**EXERCISE DETAILS**
Lines below starting with the line with "Instruction: Clear the" and going on through the line with "This screenshot has height=733, width=733." must be output exactly; the rest of the records must be left out.

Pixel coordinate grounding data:

● ● ● ● ●

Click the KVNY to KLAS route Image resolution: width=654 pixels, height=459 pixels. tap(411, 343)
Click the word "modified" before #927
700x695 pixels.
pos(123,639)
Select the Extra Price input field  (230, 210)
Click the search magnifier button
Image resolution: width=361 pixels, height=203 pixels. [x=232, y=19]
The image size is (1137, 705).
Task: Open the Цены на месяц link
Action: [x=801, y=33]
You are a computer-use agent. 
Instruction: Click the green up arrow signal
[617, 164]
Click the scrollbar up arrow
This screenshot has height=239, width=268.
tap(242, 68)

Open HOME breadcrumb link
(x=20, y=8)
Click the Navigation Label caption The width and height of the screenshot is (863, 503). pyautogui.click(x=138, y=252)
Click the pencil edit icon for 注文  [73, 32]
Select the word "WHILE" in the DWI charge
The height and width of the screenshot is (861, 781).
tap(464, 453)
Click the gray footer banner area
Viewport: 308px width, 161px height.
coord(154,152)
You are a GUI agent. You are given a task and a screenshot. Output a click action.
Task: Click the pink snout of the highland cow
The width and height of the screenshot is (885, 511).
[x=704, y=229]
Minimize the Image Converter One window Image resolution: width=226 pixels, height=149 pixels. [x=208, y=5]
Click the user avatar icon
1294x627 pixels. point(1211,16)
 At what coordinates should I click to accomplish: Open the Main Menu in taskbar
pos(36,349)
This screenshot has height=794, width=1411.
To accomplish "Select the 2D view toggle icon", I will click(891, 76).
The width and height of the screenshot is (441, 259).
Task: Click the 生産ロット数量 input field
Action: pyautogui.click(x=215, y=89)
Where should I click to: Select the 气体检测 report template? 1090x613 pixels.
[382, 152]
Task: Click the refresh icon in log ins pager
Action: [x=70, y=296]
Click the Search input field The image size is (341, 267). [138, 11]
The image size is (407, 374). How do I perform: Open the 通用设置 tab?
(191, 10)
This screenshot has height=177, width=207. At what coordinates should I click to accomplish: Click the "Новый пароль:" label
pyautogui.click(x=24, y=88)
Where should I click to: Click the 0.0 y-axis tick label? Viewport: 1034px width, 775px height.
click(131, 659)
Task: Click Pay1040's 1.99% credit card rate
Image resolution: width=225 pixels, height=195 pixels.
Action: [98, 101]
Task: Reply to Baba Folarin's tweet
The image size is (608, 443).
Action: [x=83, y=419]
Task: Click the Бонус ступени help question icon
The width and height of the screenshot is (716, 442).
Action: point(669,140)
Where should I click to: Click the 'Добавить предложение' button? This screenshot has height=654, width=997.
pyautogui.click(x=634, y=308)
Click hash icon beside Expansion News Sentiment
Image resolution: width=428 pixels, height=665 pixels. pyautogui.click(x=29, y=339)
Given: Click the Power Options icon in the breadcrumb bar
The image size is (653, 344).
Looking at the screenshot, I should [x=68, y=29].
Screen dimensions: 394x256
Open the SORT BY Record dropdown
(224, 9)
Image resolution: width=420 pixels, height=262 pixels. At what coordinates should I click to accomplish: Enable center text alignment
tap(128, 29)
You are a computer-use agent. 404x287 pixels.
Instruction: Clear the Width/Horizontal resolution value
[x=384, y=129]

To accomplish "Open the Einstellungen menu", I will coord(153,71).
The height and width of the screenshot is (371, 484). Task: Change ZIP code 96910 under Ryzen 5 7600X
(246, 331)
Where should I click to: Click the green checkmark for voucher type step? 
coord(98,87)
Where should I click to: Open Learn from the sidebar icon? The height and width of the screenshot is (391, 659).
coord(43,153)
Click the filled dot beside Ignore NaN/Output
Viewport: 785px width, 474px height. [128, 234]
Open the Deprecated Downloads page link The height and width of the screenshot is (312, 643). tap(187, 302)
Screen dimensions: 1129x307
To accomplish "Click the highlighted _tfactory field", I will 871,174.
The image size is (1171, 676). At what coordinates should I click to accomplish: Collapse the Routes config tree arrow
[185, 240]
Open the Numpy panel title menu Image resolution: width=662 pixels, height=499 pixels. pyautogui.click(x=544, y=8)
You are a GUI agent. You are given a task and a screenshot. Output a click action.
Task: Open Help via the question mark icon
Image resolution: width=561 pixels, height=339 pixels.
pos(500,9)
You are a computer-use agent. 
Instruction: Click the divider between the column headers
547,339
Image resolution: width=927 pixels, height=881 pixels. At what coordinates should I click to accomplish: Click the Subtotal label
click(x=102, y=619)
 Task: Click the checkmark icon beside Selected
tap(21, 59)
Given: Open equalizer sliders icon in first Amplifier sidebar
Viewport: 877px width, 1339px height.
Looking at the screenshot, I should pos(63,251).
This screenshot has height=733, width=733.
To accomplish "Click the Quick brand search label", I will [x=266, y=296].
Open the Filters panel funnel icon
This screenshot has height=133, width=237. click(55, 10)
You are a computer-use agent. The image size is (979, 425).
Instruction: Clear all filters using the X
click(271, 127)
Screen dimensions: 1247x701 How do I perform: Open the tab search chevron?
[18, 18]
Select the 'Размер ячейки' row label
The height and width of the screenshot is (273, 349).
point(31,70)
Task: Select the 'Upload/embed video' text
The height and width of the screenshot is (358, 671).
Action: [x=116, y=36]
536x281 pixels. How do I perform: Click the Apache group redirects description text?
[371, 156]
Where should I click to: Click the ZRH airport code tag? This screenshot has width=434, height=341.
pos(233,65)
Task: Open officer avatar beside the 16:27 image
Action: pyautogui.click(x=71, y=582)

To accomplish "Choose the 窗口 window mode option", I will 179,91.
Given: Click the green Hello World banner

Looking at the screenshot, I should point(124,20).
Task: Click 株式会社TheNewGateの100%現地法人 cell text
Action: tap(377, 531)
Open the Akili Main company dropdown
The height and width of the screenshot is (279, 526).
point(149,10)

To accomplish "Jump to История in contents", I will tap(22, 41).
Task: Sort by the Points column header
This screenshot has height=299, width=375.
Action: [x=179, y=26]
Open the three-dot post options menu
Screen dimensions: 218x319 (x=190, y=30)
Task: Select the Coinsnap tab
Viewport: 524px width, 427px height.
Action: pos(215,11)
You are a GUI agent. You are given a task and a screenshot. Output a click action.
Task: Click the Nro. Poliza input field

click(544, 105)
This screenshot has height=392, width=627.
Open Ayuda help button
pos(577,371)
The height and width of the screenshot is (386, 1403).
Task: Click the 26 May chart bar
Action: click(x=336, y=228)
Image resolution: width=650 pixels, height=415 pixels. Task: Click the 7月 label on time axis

● ● ● ● ●

**TASK OUTPUT**
Instruction: Clear the Width/Horizontal resolution value
[x=384, y=129]

To accomplish "Open the Einstellungen menu", I will coord(153,71).
The height and width of the screenshot is (371, 484). Task: Change ZIP code 96910 under Ryzen 5 7600X
(246, 331)
Where should I click to: Click the green checkmark for voucher type step? 
coord(98,87)
Where should I click to: Open Learn from the sidebar icon? The height and width of the screenshot is (391, 659).
coord(43,153)
Click the filled dot beside Ignore NaN/Output
Viewport: 785px width, 474px height. [128, 234]
Open the Deprecated Downloads page link The height and width of the screenshot is (312, 643). tap(187, 302)
Screen dimensions: 1129x307
To accomplish "Click the highlighted _tfactory field", I will 871,174.
The image size is (1171, 676). At what coordinates should I click to accomplish: Collapse the Routes config tree arrow
[185, 240]
Open the Numpy panel title menu Image resolution: width=662 pixels, height=499 pixels. pyautogui.click(x=544, y=8)
You are a GUI agent. You are given a task and a screenshot. Output a click action.
Task: Open Help via the question mark icon
Image resolution: width=561 pixels, height=339 pixels.
pos(500,9)
You are a computer-use agent. 
Instruction: Click the divider between the column headers
547,339
Image resolution: width=927 pixels, height=881 pixels. At what coordinates should I click to accomplish: Click the Subtotal label
click(x=102, y=619)
 Task: Click the checkmark icon beside Selected
tap(21, 59)
Given: Open equalizer sliders icon in first Amplifier sidebar
Viewport: 877px width, 1339px height.
Looking at the screenshot, I should pos(63,251).
This screenshot has height=733, width=733.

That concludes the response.